Bu sabah çok ama çok keyifli şeyler yazabilirdim,Mehmet Günyeli Sergisini,izlediğim filmi, Artık raflarda yerini bulan ve dün elime geçen ''İmza: Ben''i yazabilirdim mesela...Ben bunları yazarken de alttan alttan Göksel Baktagir kanun taksimi geçerdi, çayımdan bir yudum alırdım,hava da ne kadar güzel derdim.Çok mu garip olurdu,insanca olmaz mıydı?
Ama Kars'ta bir küçücük daha 9 yaşında bir çocuk,başını okşayan birine kandı ve vahşice öldürüldü. İki gün inşallah bulunmuştur diye kalktım yataktan.
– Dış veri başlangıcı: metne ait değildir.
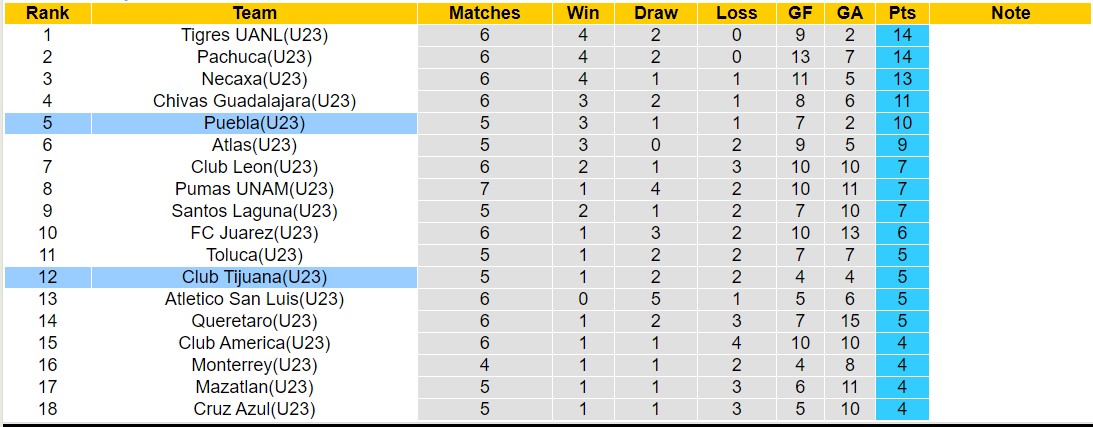
Task: Click Santos Laguna(U23) team name
Action: click(x=254, y=211)
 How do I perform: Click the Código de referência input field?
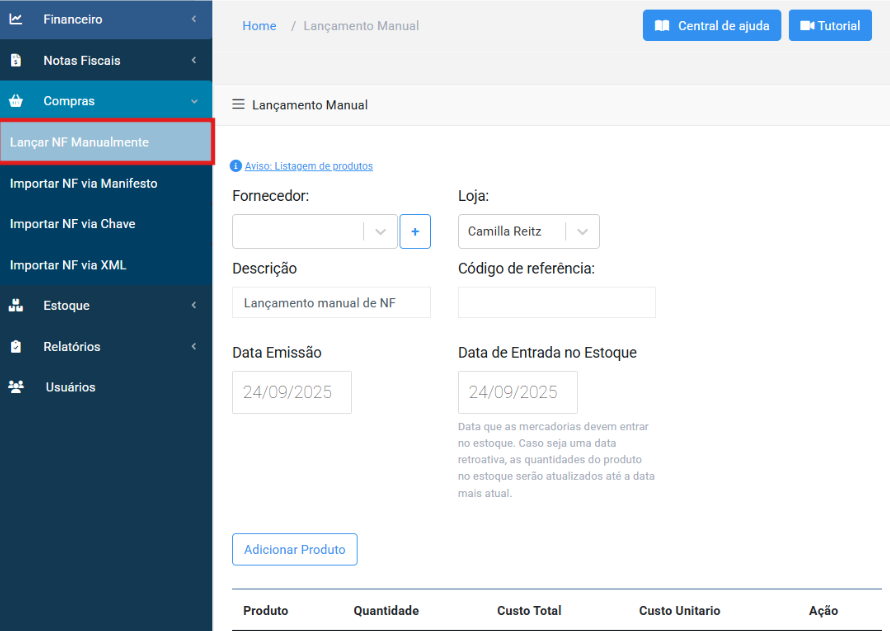[x=556, y=303]
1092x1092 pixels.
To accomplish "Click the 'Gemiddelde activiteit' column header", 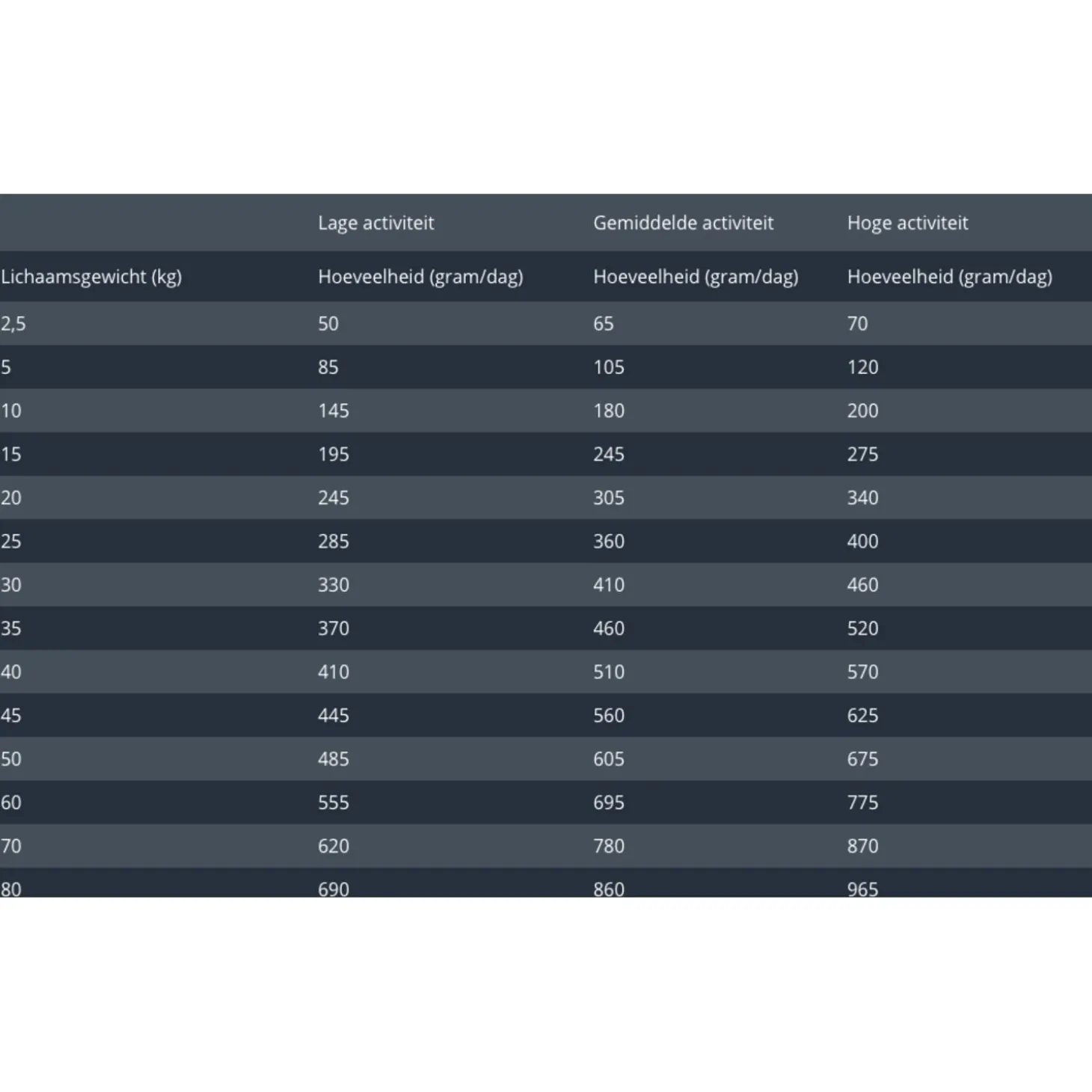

Ama umutlar boşa çıktı,ölü olarak bulundu ve o korkunç otopsi raporu da acıyı kat be kat artırdı.
Siyasi çalkantılar, saçma yasaklar her gün ortaya çıkan skandallar artık bizim için olağan haller ama bu çocuk ölümleri, tecavüzleri, bir türlü çıkmayan bununla ilgili yasalar artık sabrımızı zorlamakta,hatta zorlamasın artık çatlasın şu sabırtaşı...Çünkü; bu ülke çok yakında sokakları çocuklar için kurulmuş binbir tuzakla dolu bu dev bir çocuk hapishanesi olacak... Artık çocuğu korumanın yolu onu eve hapsetmek gibi görünüyor.Parklar,sokaklar, her türlü oyun alanı bir şeytan üçgeni gibi yutuyor çocukları...Keşke dev bir kütüphane dev bir lunapark olabilseydi ama değil ve de gittikçe çamurlara bulanıp ,batmamak için debelendikçe daha da batar olduk.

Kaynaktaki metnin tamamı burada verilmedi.